SUPPLIED MATERIAL:
┌────────

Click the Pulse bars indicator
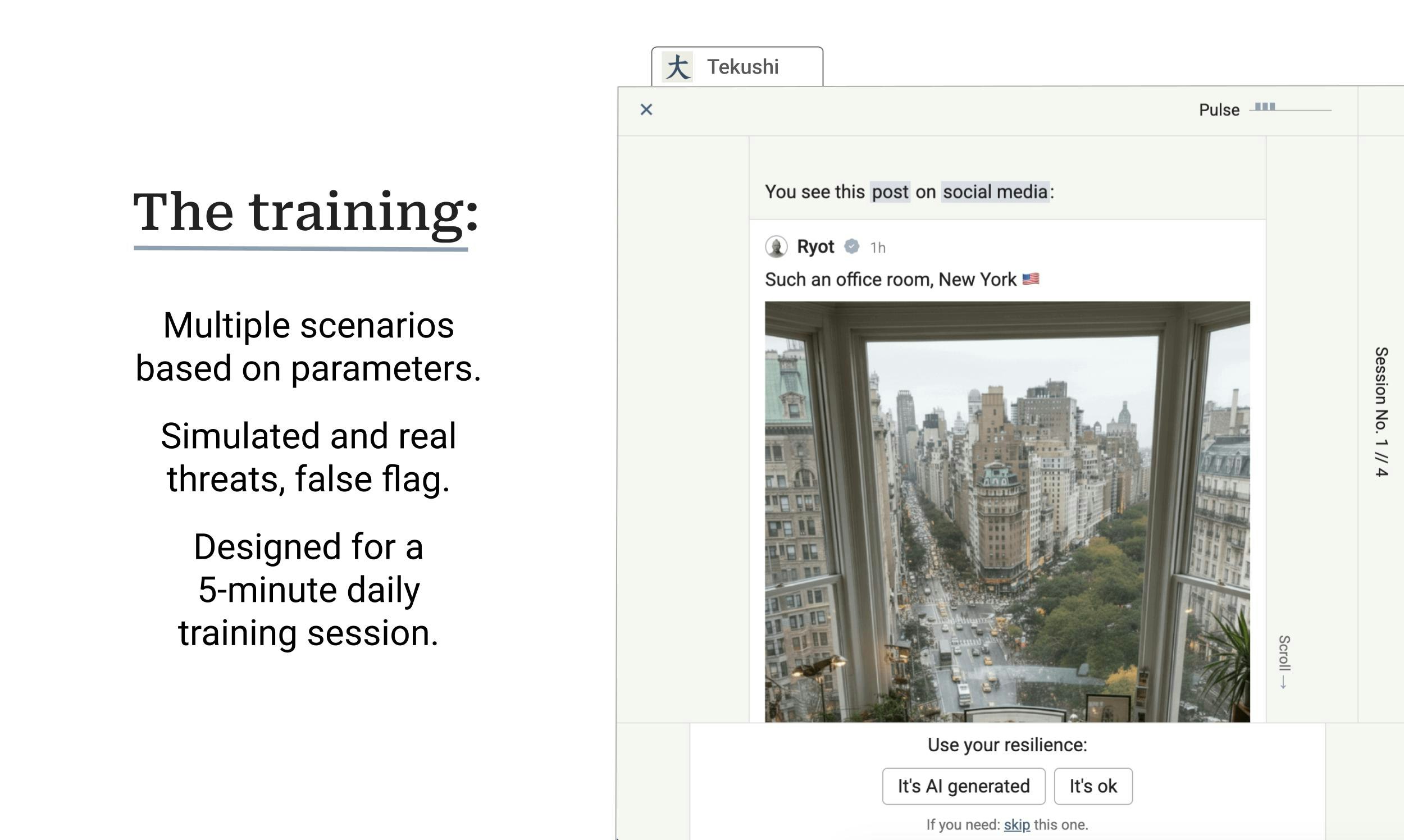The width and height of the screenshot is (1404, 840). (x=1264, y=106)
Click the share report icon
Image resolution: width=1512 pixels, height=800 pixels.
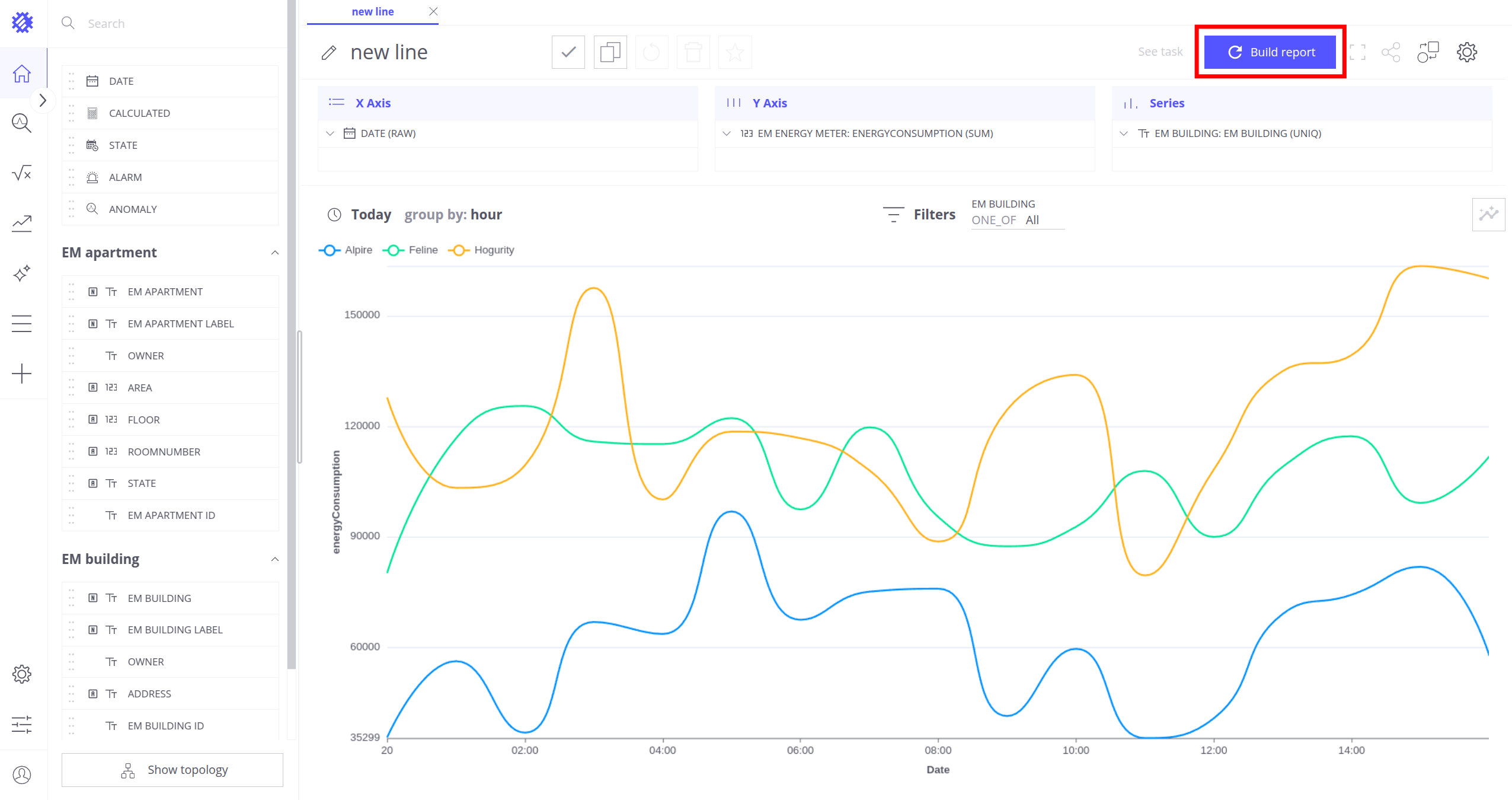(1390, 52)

└────────
┌────────

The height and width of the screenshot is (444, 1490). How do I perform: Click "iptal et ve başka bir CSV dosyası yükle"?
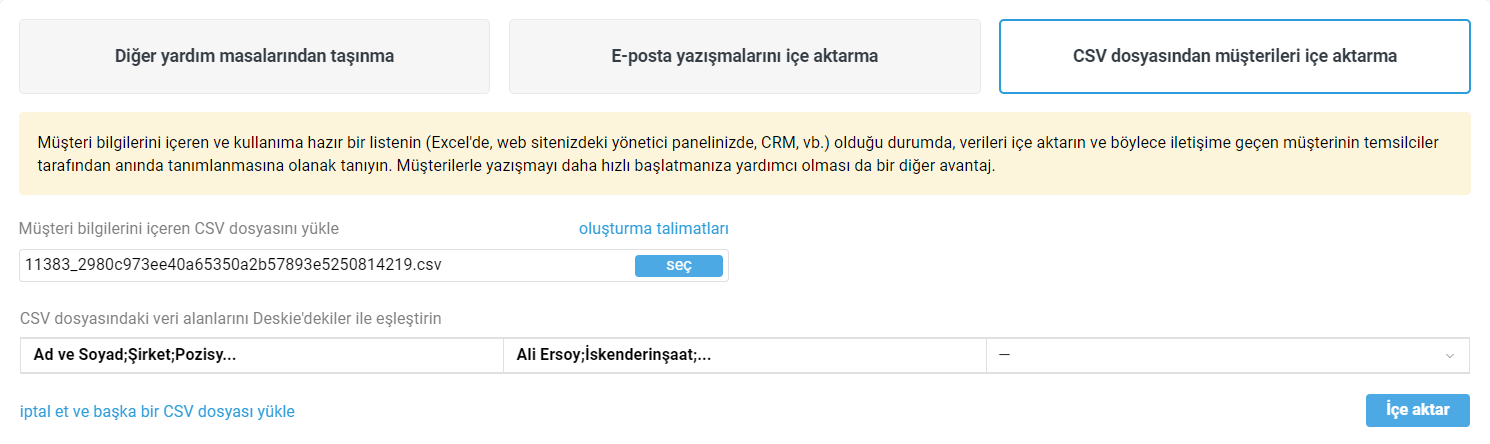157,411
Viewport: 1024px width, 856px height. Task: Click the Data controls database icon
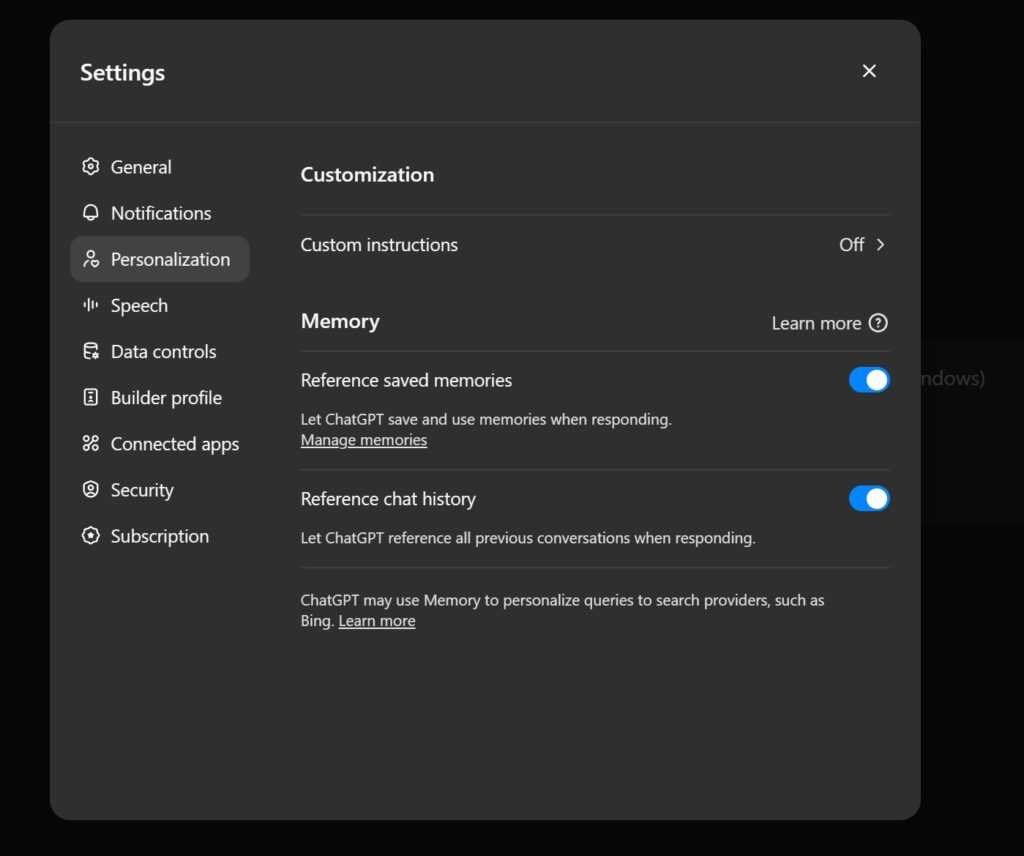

└────────
┌────────

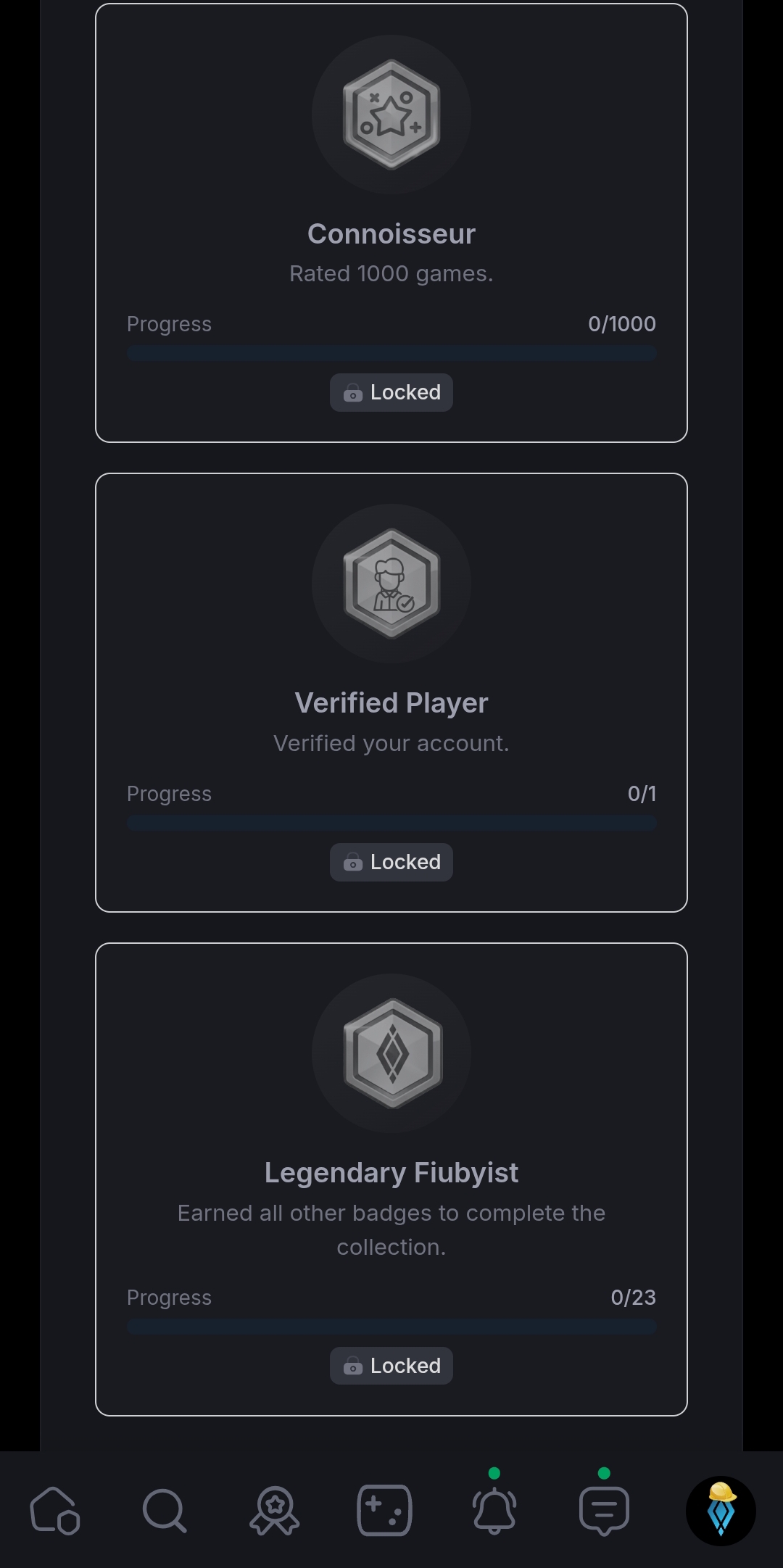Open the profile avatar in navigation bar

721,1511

└────────

In the records above, take the lines from the one containing "The height and" through the one containing "Viewport: 1024px width, 856px", inclusive, and rewrite them with "screenshot" changed to "screen capture" and nothing else altered. Omit the pictures from your answer.

The height and width of the screen capture is (444, 1490). How do I perform: Click "iptal et ve başka bir CSV dosyası yükle"?
157,411
Viewport: 1024px width, 856px height. Task: Click the Data controls database icon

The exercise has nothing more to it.